Tasks and exercises.
(1) Translate this sentence from the passage on homeless students into Spanish: "Many people are out of their homes as a result of house fires."
(2) Please put the lines of the listing into a numbered list, starting at the line that has "Task: Click the Dashboard grid icon" and stopping after the listing's final line, both included. Leave out any blank lines.

Sanderson says that every school district must
identify homeless pupils and “remove barriers to educational
success.” Determining who is homeless, she says, depends
partly on the “permanency and adequacy of their
situation,” on a child’s or family’s reason for
leaving their home, and on the length of time they are in
transition. “It’s necessary to get the whole
story,” Sanderson says. “For instance, if a family is
living with relatives, how physically and financially comfortable
is the arrangement?”
“If you don’t have a home, school
is not at the top of your list,” Cormeny says. In a life
filled with uncertainty, though, school is a place of safety,
according to the Illinois Board of Education’s Opening Doors
Project, which helps homeless children and youth get educated.
Something as simple as a desk to call her own can provide a homeless
child with a sense of routine and ownership. In addition to living in
shelters and with relatives, a lot of families live in motels,
especially if they have a bad utility history, Cormeny says.
“Some people don’t understand they
are homeless,” Sanderson says. They may have been evicted and
begun living with a relative. Many people are out of their homes as
a result of house fires. “If kids can’t sleep at night
because they are cold, or they’re not getting fed, how are
they going to perform in school the next day?” Cormeny asks, recalling
families living in cars, a boy living in a tent out in the county.
Many teens do not have adult supervision,
Cormeny says: “Nobody is their guardian.” These kids
often wind up “couch-surfing” — moving around,
sleeping on relatives’ or friends’ couches. They are
afraid that if they are referred to the Youth Services Bureau, the
Department of Children and Family Services will put them in foster
care.

Data excerpts.
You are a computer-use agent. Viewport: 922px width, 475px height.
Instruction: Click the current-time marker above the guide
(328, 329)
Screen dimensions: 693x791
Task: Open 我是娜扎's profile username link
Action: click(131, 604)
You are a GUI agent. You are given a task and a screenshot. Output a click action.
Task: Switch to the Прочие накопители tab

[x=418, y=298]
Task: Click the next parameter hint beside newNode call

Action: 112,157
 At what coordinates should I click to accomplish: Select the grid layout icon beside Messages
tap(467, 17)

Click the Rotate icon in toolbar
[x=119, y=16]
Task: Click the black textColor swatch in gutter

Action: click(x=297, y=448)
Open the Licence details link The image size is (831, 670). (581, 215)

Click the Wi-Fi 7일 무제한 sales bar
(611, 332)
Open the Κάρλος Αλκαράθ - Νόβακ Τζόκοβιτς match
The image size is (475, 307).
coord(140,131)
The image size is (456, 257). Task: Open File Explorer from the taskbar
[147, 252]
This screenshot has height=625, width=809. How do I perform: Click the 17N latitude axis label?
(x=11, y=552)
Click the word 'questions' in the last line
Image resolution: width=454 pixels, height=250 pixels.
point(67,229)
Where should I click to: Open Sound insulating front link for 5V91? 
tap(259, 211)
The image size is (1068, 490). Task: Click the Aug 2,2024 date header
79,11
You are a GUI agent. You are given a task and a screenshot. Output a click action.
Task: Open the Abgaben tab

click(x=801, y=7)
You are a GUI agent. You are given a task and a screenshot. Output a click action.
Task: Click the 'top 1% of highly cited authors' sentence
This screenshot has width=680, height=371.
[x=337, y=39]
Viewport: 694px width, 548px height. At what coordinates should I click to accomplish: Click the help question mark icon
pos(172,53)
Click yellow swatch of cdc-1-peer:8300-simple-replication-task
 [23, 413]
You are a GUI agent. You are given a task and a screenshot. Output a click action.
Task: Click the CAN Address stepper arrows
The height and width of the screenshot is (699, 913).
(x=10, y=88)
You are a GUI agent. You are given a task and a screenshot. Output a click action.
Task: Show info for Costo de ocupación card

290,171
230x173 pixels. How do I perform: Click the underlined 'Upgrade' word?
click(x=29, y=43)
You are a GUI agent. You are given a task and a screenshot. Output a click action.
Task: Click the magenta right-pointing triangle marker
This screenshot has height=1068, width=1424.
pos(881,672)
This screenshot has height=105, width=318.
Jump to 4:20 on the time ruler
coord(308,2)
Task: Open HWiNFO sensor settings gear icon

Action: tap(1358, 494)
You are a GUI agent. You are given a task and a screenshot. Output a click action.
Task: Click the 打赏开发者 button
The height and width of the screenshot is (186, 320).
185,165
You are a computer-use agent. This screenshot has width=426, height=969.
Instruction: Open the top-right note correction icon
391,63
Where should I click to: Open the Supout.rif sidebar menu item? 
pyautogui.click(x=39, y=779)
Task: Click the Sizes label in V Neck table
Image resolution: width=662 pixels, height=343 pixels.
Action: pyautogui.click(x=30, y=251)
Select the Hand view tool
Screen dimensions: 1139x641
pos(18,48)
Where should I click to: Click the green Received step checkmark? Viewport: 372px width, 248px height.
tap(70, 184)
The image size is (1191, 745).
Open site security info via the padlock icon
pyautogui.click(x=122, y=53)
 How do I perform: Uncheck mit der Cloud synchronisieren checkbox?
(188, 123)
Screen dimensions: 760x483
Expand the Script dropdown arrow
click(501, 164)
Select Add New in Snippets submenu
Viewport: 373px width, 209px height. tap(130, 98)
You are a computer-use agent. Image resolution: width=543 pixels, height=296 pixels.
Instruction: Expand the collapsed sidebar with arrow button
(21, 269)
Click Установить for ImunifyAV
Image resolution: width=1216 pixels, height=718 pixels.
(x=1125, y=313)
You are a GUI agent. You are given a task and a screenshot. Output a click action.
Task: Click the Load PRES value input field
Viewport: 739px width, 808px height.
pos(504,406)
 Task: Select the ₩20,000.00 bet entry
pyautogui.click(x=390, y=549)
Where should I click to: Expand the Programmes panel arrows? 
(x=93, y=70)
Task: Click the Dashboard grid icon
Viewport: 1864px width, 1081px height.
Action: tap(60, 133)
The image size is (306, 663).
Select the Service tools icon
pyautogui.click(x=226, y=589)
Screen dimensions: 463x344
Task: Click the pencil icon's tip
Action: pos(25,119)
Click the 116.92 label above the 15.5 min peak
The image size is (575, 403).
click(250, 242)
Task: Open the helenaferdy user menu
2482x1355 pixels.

Responses to the tasks.
(1) Muchas personas están fuera de sus hogares a causa de incendios en sus casas.

(2)
1. Task: Click the Dashboard grid icon
2. Viewport: 1864px width, 1081px height.
3. Action: tap(60, 133)
4. The image size is (306, 663).
5. Select the Service tools icon
6. pyautogui.click(x=226, y=589)
7. Screen dimensions: 463x344
8. Task: Click the pencil icon's tip
9. Action: pos(25,119)
10. Click the 116.92 label above the 15.5 min peak
11. The image size is (575, 403).
12. click(250, 242)
13. Task: Open the helenaferdy user menu
14. 2482x1355 pixels.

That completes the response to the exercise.